## 1. State the problem clearly. Identify the input & output formats.

#### Problem

> We need to create a data structure which can store 100 million records and perform insertion, search, update and list operations efficiently.

#### Input

The key inputs to our data structure are user profiles, which contain the username, name and email of a user. 

A Python _class_ would be a great way to represent the information for a user. A class is a blueprint for creating _objects_. Everything in Python is an _object_ belonging to some _class_. Here's the simples possible class in Python, with nothing in it:

In [1]:
class User:
    pass

We can create or _instantiate_ an object of the class by calling it like a function.

In [2]:
user1 = User()

We can verify that the object is of the class `User`.

In [3]:
user1

<__main__.User at 0x1d490ed3770>

In [4]:
type(user1)

__main__.User

The object `user1` does not contain any useful information. Let's add a _constructor method_ to the class to store some _attributes_ or _properties_.

In [5]:
class User:
    def __init__(self, username, name, email):
        self.username = username
        self.name = name
        self.email = email
        print('User created!')

We can now create an object with some properties.

In [6]:
user2 = User('john', 'John Doe', 'john@doe.com')

User created!


Here's what's happening above (conceptually):

- Python creates an empty object of the type user and stores in the variable `user2`
- Python then invokes the function `User.___init__` with the arguments `user2`, `"john"`, `"John Doe"` and `"john@doe.com"`
- As the `__init__` function is executed, the properties `username`, `name` and `email` are set on the object `user2`

In [7]:
user2.name

'John Doe'

In [8]:
user2.email, user2.username

('john@doe.com', 'john')

In [9]:
class User:
    def __init__(self, username, name, email):
        self.username = username
        self.name = name
        self.email = email
    
    def introduce_yourself(self, guest_name):
        print("Hi {}, I'm {}! Contact me at {} .".format(guest_name, self.name, self.email))

In [10]:
user3 = User('jane', 'Jane Doe', 'jane@doe.com')

In [11]:
user3.introduce_yourself('David')

Hi David, I'm Jane Doe! Contact me at jane@doe.com .


When we try to invoke the method `user3.introduce_yourself`, the object `user3` is automatically passed as the first argument `self`. Indeed, the following statement is equivalent to the above statement.

In [12]:
User.introduce_yourself(user3, 'David')

Hi David, I'm Jane Doe!

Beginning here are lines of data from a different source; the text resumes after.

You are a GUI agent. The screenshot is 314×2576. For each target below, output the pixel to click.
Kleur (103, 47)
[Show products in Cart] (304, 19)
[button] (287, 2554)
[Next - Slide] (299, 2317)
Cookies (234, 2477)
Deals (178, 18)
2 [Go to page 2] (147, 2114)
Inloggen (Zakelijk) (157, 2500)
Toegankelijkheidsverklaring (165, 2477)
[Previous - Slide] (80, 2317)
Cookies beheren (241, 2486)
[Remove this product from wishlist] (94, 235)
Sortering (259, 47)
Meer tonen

Contact me at jane@doe.com .


Finally, we'll define a couple of helper methods to display user objects nicely within Jupyter.

In [13]:
class User:
    def __init__(self, username, name, email):
        self.username = username
        self.name = name
        self.email = email
        
    def __repr__(self):
        return "User(username='{}', name='{}', email='{}')".format(self.username, self.name, self.email)
    
    def __str__(self):
        return self.__repr__()

In [14]:
user4 = User('jane', 'Jane Doe', 'jane@doe.com')

In [15]:
user4

User(username='jane', name='Jane Doe', email='jane@doe.com')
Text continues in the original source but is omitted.